> Required work: Copy each line of the entries below that contains the string "label".

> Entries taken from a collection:
[Start of Attachment]

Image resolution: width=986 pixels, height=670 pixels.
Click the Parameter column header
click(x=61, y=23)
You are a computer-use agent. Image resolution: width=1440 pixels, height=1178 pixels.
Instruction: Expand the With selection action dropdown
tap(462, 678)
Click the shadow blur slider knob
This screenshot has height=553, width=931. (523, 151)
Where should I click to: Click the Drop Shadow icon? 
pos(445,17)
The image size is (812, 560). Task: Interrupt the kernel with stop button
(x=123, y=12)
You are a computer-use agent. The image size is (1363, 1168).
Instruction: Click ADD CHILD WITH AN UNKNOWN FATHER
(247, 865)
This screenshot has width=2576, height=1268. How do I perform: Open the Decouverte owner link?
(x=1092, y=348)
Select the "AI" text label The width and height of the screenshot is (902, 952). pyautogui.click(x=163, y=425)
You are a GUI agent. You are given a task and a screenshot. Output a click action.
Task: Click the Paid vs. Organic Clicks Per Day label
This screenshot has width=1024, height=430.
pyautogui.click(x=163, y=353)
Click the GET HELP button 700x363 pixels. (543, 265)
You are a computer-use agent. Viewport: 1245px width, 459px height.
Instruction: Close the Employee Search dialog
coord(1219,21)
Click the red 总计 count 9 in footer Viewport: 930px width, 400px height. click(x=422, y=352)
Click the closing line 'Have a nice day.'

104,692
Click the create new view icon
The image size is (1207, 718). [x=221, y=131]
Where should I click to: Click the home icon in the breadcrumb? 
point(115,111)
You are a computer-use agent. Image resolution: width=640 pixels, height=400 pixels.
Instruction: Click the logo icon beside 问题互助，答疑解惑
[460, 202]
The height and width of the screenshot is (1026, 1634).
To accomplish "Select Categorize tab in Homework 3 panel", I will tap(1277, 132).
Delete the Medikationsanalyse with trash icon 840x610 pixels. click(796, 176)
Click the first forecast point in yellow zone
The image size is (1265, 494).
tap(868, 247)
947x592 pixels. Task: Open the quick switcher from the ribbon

[End of Attachment]

> Response below:
Select the "AI" text label The width and height of the screenshot is (902, 952). pyautogui.click(x=163, y=425)
Task: Click the Paid vs. Organic Clicks Per Day label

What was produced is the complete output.